Hispanic Heritage Month gives us an opportunity to shine a spotlight on the culture, history, achievements, and unique voices and experiences of Hispanic/Latino Americans. Within tennis and the USTA, these types of celebrations inspire younger generations and bring communities together through the sport of tennis.
I currently live in Tampa, and I’m honored to represent the Hispanic community, especially in this sport as a player, coach and volunteer—and as one who is able to use tennis as a vehicle to change people’s lives.
I’ve been involved in tennis since my father got me into the sport at age 3. As a player, I was a two-time USTA Junior National Champion, received a scholarship to play on the University of Alabama men's tennis team, and played professionally for many years, representing the Dominican Republic in the Davis Cup and having an ATP ranking for over 10 years. In 2021 and 2022, I’ve been ranked No. 1 nationally in the USTA Men's Open Division.
As a coach, I currently specialize in junior development. I also serve as a Pro Tour Coach and hitting partner for several touring pros, as well as several Top 10 ATP & WTA players. I have served as Director of Tennis for the Panamanian Tennis Federation, Turkmenistan Tennis Federation and Guam National Tennis Federation as the International Tennis Federation Expert Coach undertaking the Development of National Sport Structure. I am also the Director of Coach Education for the Union of Professional Tennis, offering courses and certifying coaches with the vision of promoting and growing the game and tennis worldwide.

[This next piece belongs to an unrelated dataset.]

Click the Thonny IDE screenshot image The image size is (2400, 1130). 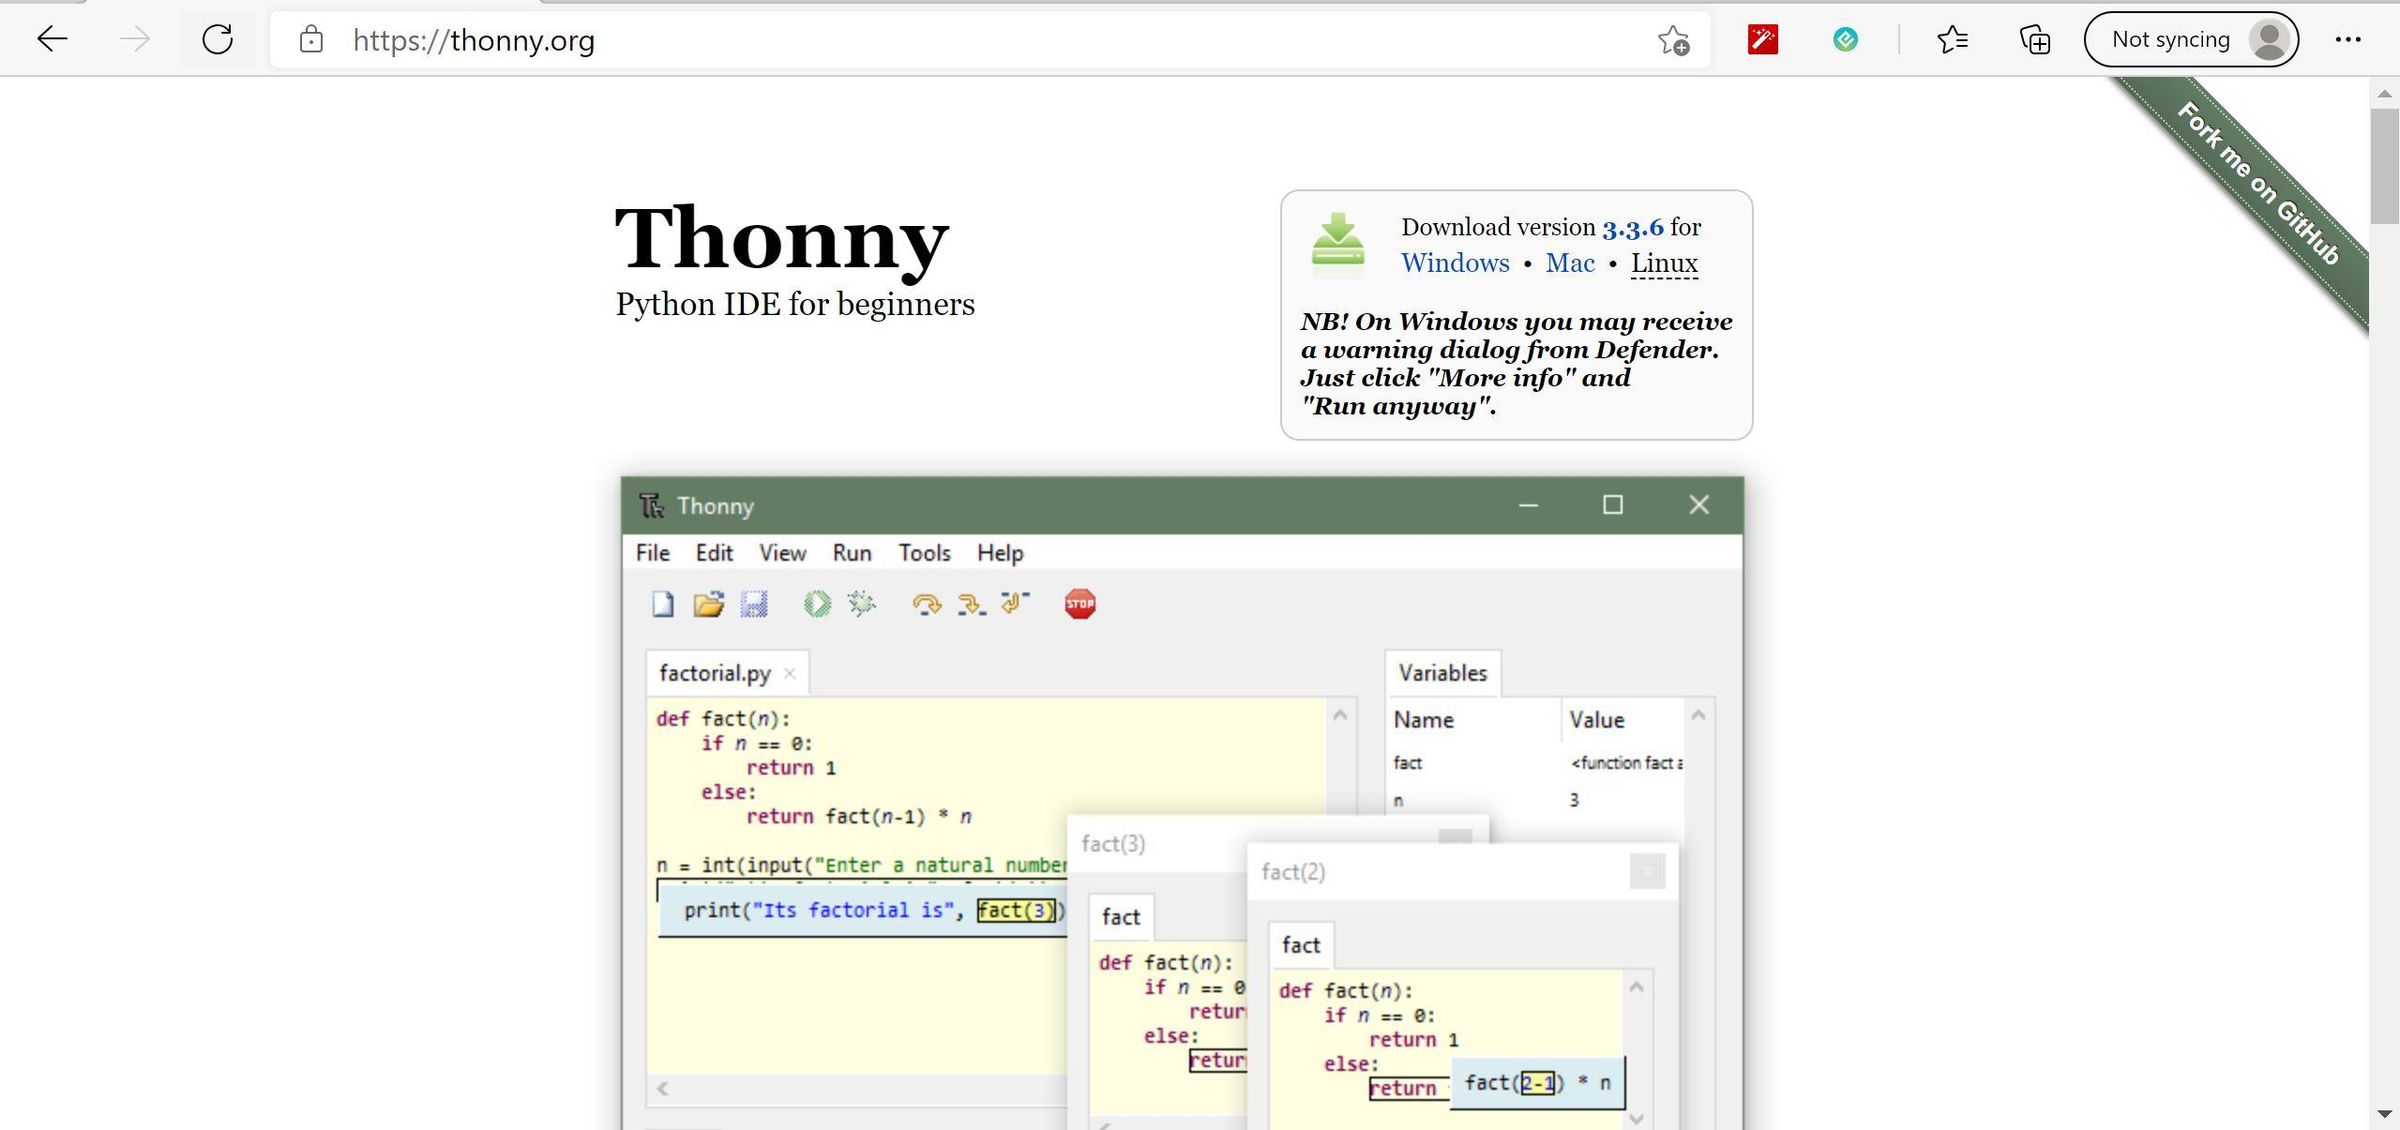(x=1181, y=800)
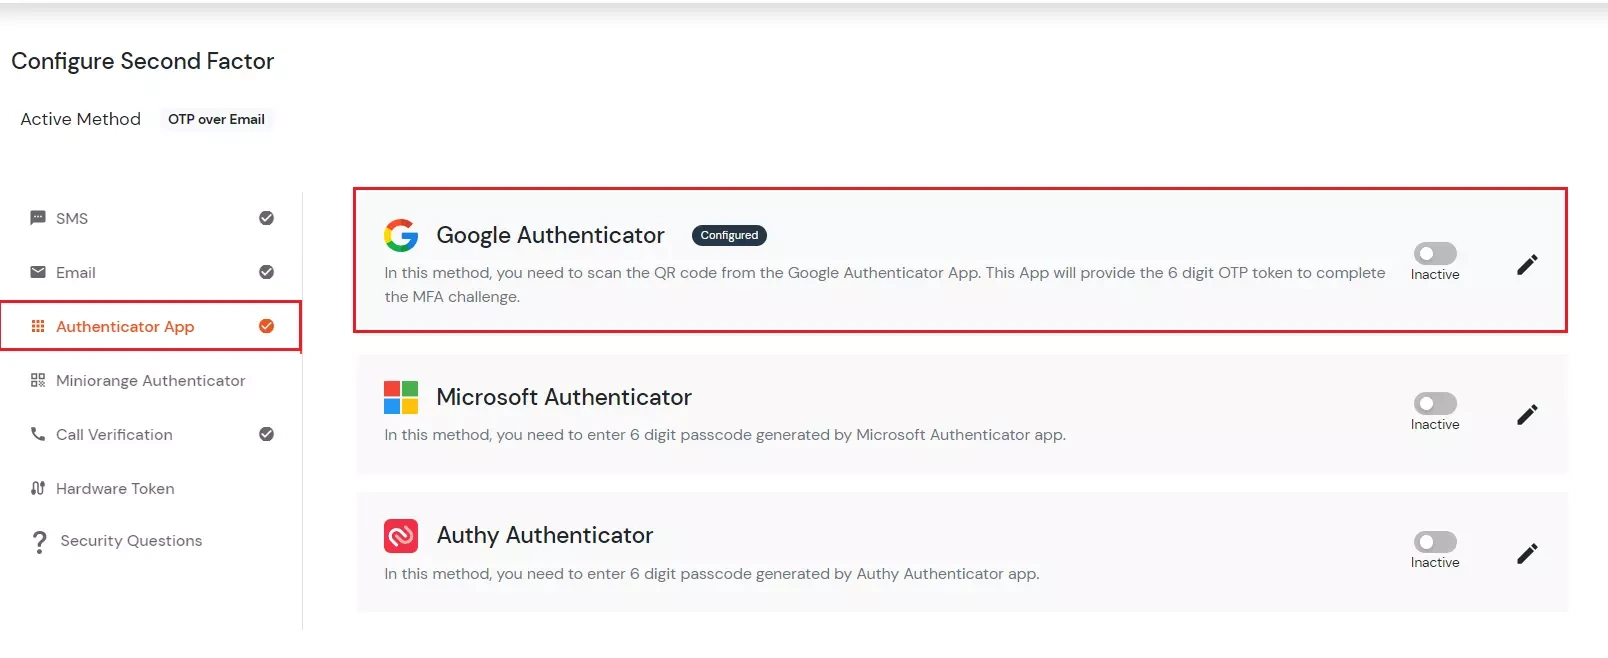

As a volunteer, I am the founder of One Love Tennis Inc., a non-profit designed to reach underprivileged and low-income youth through affordable tennis, education and fitness. (One of the awards that I am most proud of is being named the 2019 Professional Tennis Registry Humanitarian of the Year for my work with One Love Tennis.) I have traveled all over the world, organizing Play-Day events designed to introduce kids to tennis, providing them with the opportunity to continue to develop and enhance their skills. I’ve also created a tennis for behavioral health curriculum that is geared toward educating coaches and therapists on how to implement a program designed to help individuals improve their overall health and wellness through tennis.

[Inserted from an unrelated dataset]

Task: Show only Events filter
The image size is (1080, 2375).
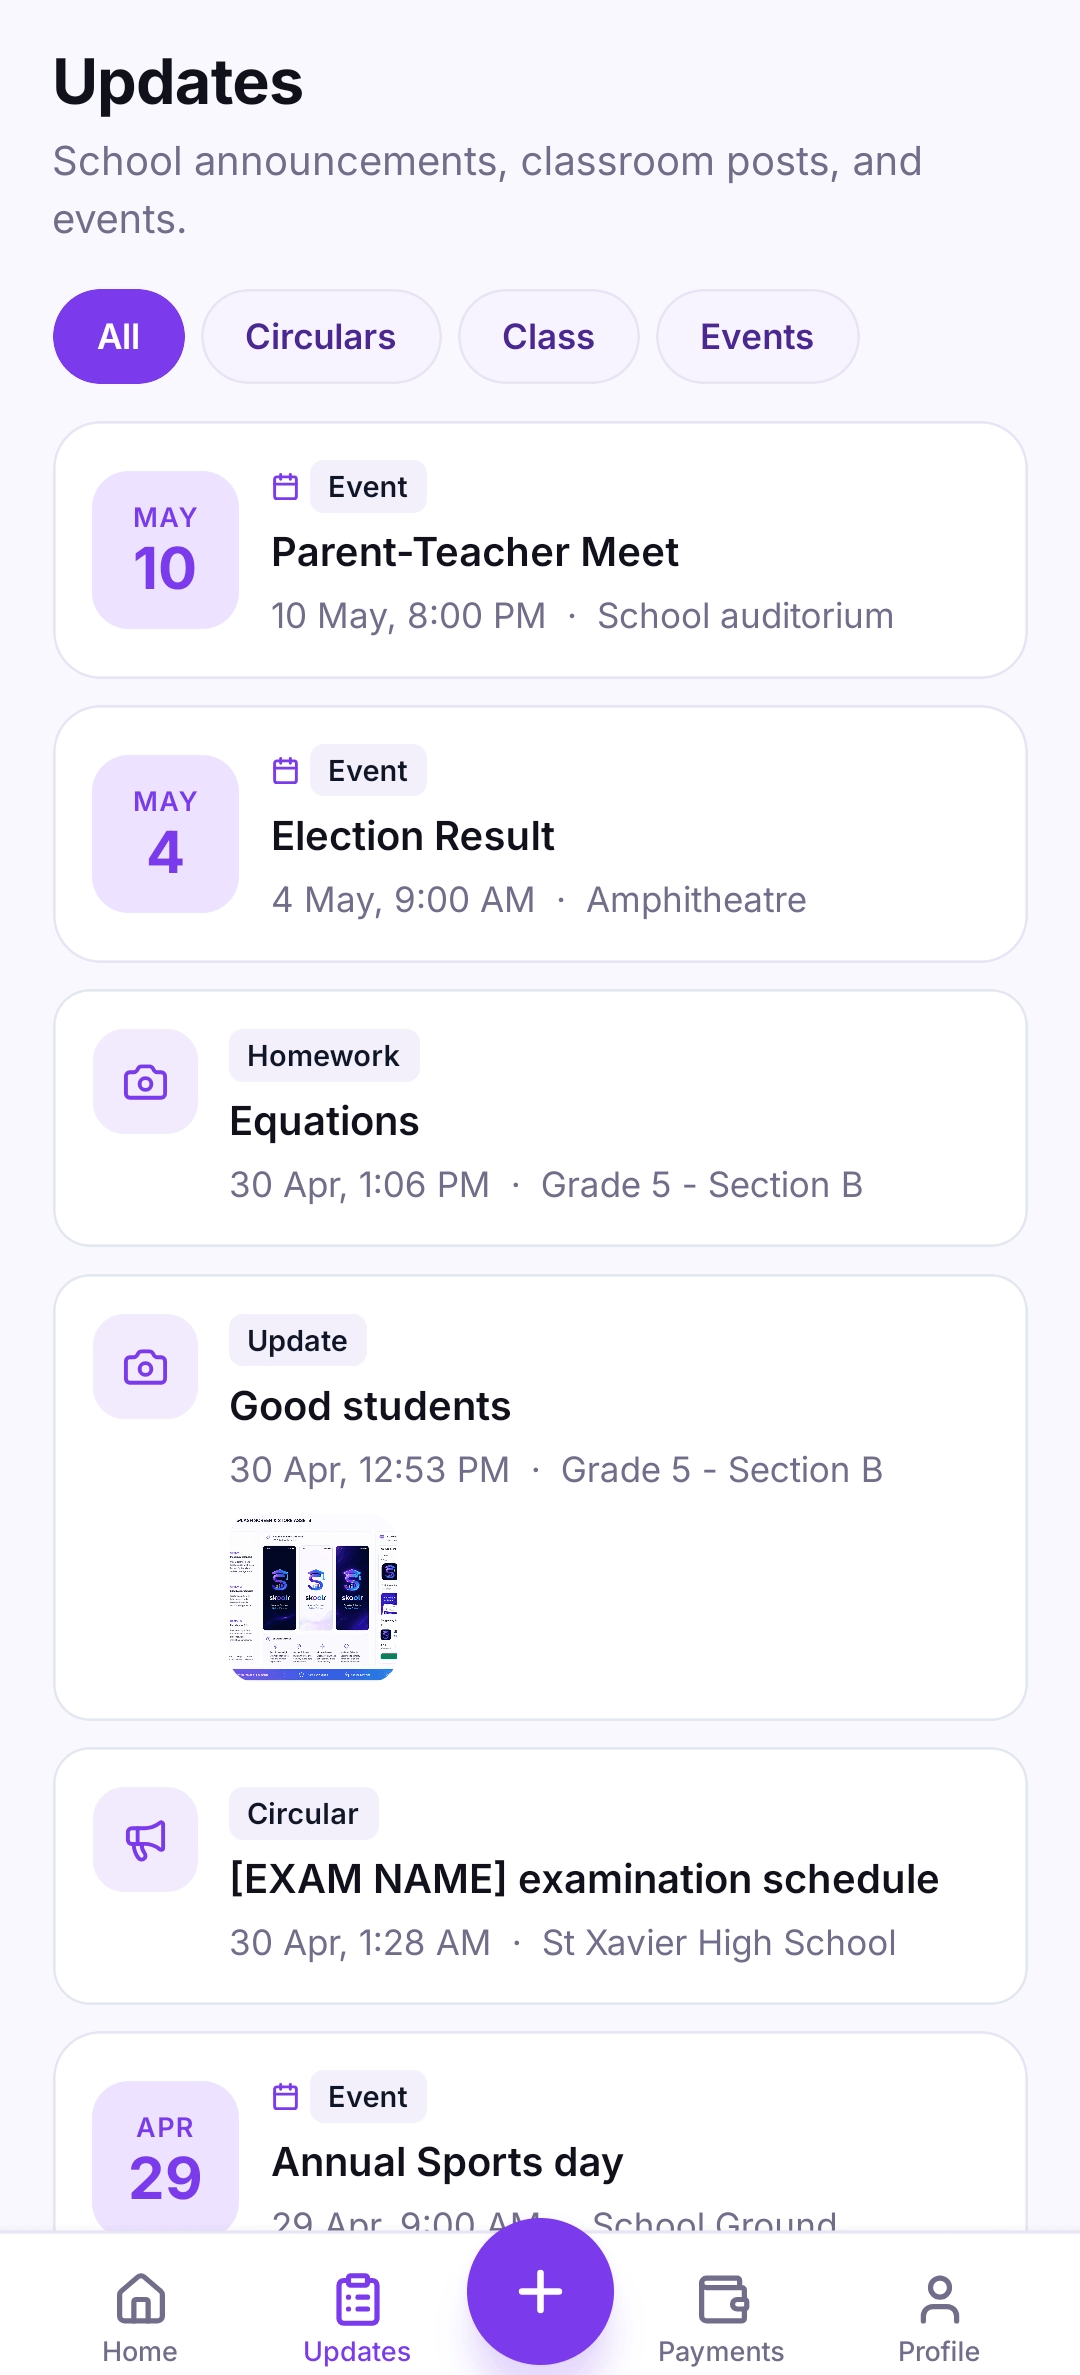Action: (757, 336)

I’m also a member of the USTA Adaptive Tennis Committee—an amazing group of individuals who all share the passion of bringing tennis to a group that may otherwise not have the opportunity to participate in this life-changing sport. It is really inspiring to be a part of such a passionate group, with all of us sharing a common goal.

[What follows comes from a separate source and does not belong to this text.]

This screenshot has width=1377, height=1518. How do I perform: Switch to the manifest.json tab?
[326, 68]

My parents have always been my mentors. My father is from Spain and my mother from the Dominican Republic, and both have always gone above and beyond to help me and support my goals—and importantly, they’ve encouraged me to lead a life of giving back. The United States is a very special place, because it is a country made up of people from all different types of backgrounds and nationalities. Celebrations like Hispanic Heritage Month allow us to recognize our backgrounds, come together as a community and use tennis to continue to unite us and help us grow.